Data entries:
● ● ● ●

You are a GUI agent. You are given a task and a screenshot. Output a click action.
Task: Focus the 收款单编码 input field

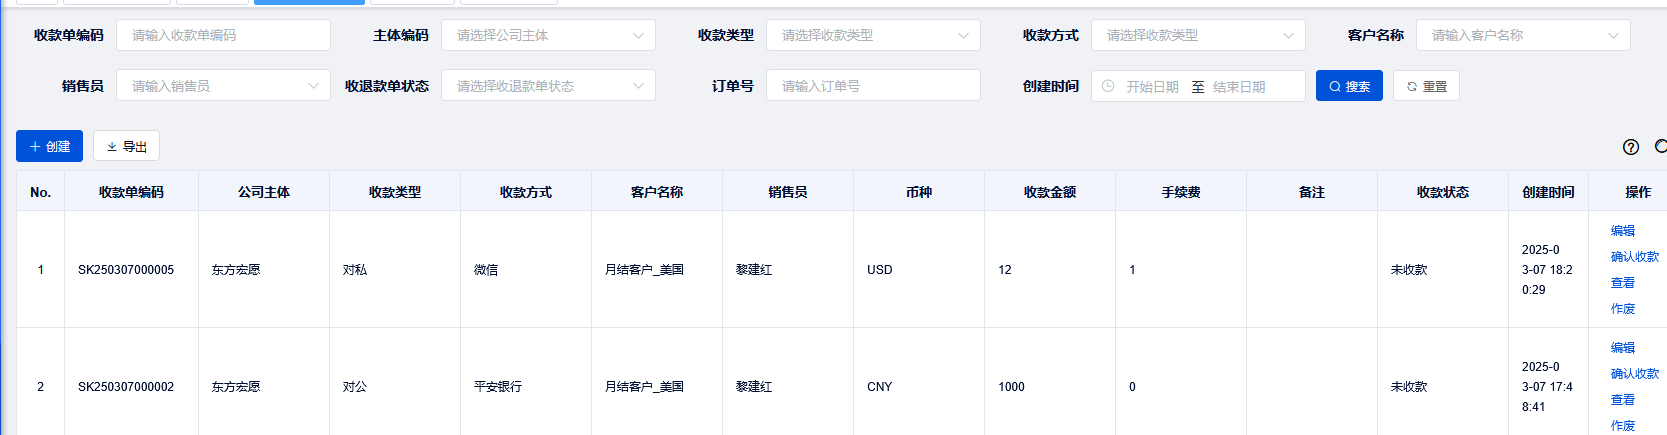pyautogui.click(x=222, y=35)
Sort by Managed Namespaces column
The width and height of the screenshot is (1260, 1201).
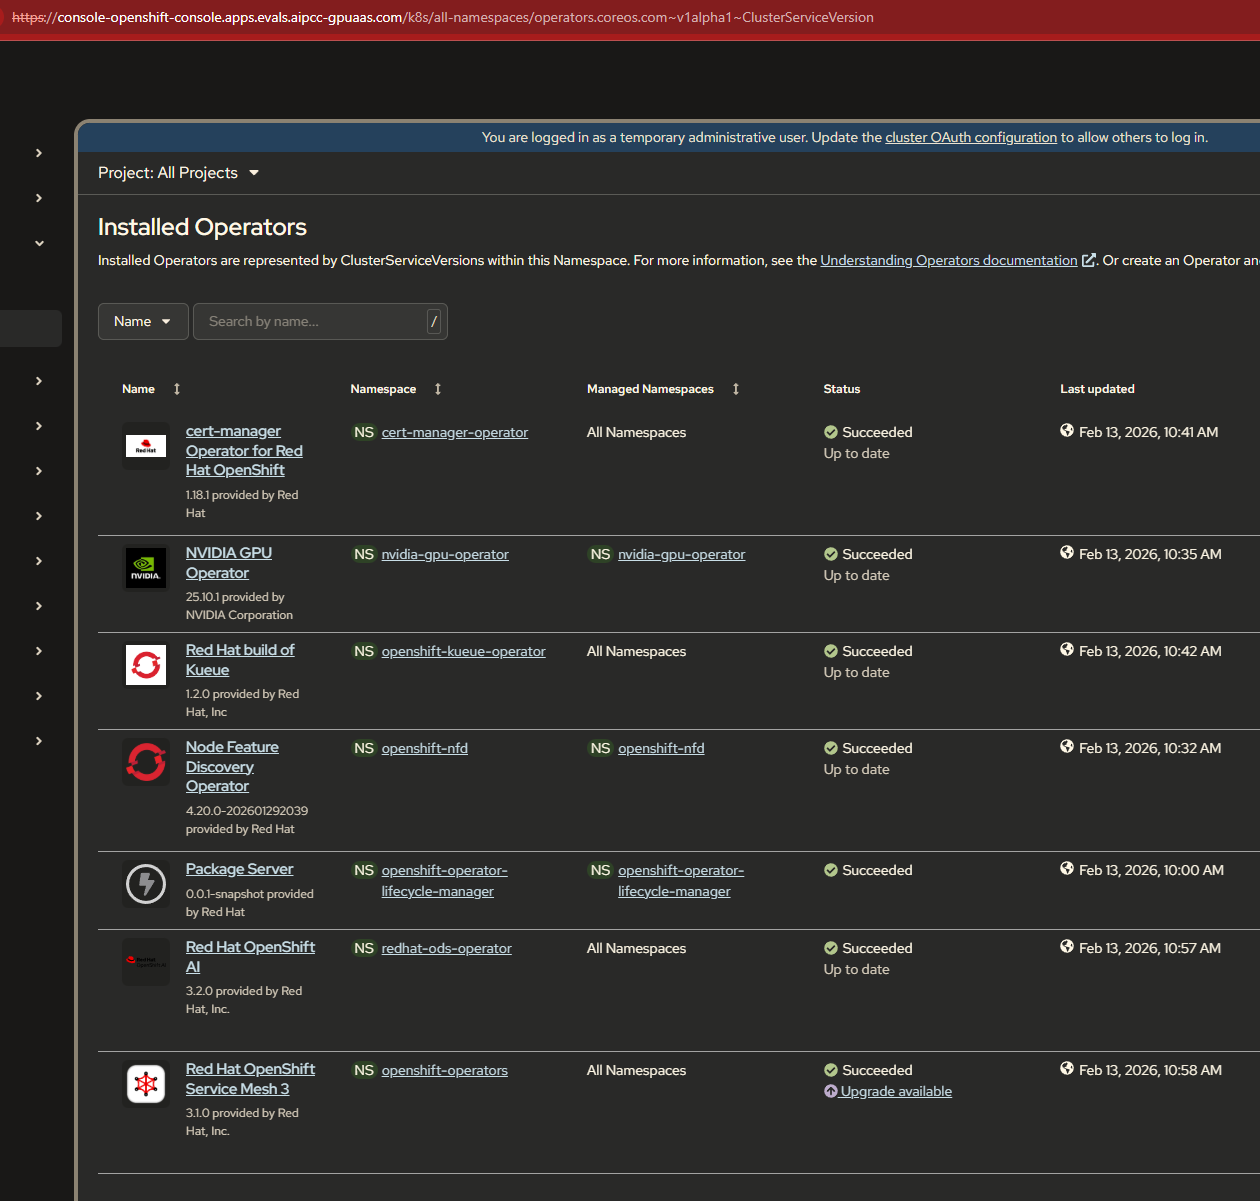[736, 389]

● ● ● ●

__Task requirements__. Your copy of the records must be exact and must contain no pictures.

__Task answer__.
You are a GUI agent. You are given a task and a screenshot. Output a click action.
Task: Focus the 收款单编码 input field

pyautogui.click(x=222, y=35)
Sort by Managed Namespaces column
The width and height of the screenshot is (1260, 1201).
[736, 389]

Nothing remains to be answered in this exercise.